WASHINGTON (Reuters) - President Barack Obama, frustrated by Congress’ inaction on gun control, will meet with U.S. Attorney General Loretta Lynch on Monday to discuss ways of reducing gun violence unilaterally through measures that do not require congressional approval.
Obama, in his weekly recorded address, said on Friday he has received “too many letters from parents, and teachers, and kids, to sit around and do nothing.”
He has repeatedly urged Congress to tighten gun laws. His calls grew louder following the 2012 massacre at an elementary school in Newtown, Connecticut, and again after mass shootings in Colorado Springs, Colorado, and San Bernardino, California in recent months.
“A few months ago, I directed my team at the White House to look into any new actions I can take to help reduce gun violence,” Obama said in the address. “And on Monday, I’ll meet with our attorney general, Loretta Lynch, to discuss our options.”
The Washington Post, citing several individuals briefed on the matter, said Obama and Lynch would finalize executive actions, which do not require congressional approval, that he will unveil next week.
Frustrated by Congress, Obama has vowed to use “whatever power this office holds” to put in place gun control measures.
“We know that we can’t stop every act of violence,” Obama said. “But what if we tried to stop even one?

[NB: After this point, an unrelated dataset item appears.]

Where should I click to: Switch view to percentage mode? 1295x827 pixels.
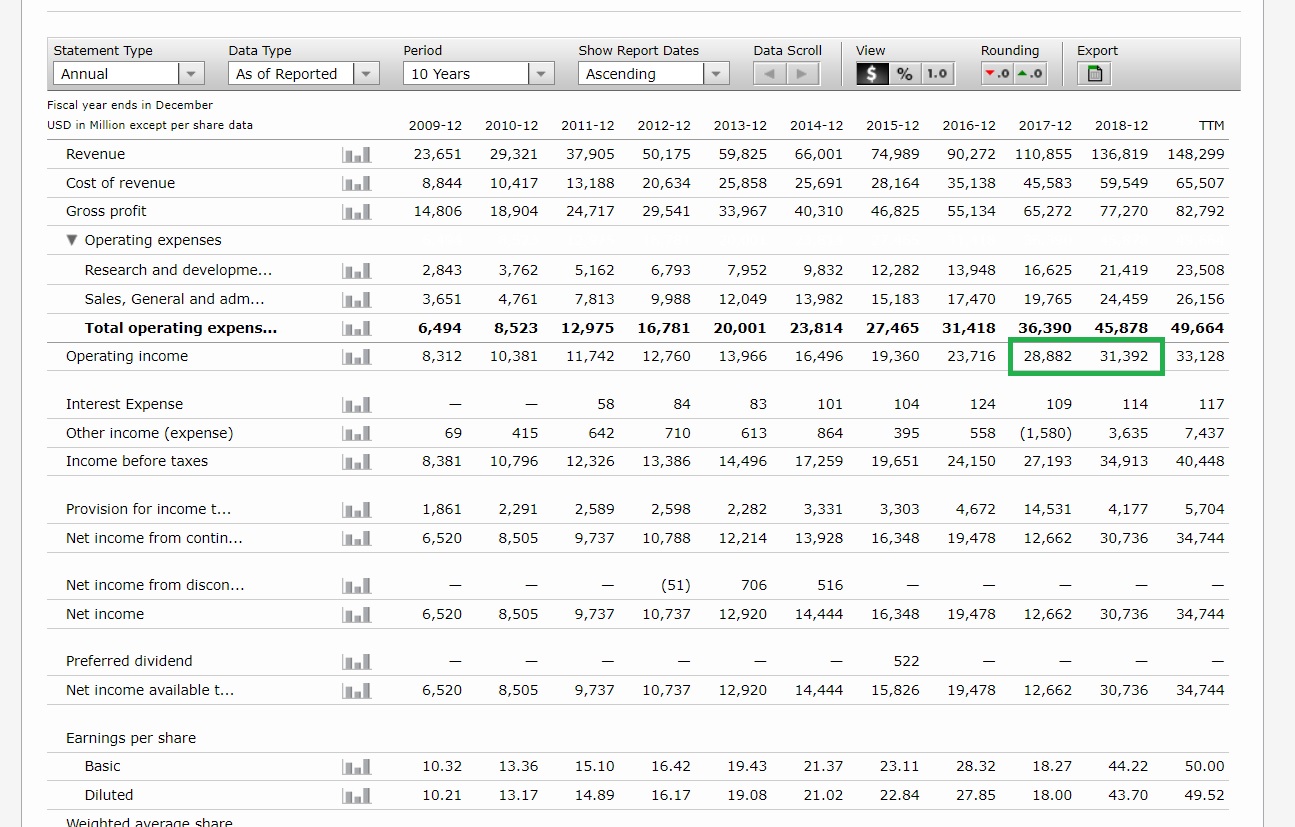[x=904, y=73]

What if Congress did something – anything – to protect our kids from gun violence?”
Obama’s address came as a Texas law allowing licensed firearms owners to carry handguns openly in public places took effect.
Republican Texas Governor Greg Abbott echoed its backers’ slogan in a Twitter comment: “Obama wants to impose more gun control. My response? COME & TAKE IT.”

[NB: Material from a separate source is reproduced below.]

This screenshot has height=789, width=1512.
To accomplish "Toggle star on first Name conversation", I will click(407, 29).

The Post said Obama would use executive authority in several areas, including expanding background-check requirements for buyers who purchase weapons from high-volume dealers.
Ted Alcorn, research director for gun control advocacy group Everytown, said Everytown officials met with Obama in December to make recommendations for executive action.
Top among them was a regulation to clarify when gun sellers need a federal firearms license, he said.
Thousands of guns are sold yearly by dealers who fall between licensed dealers and occasional sellers who do not need a license. Clarification could define which sellers need to meet rules and do background checks. Alcorn said.
On Thursday, White House spokesman Eric Schultz said Obama was aware Congress was unlikely to act on gun reform.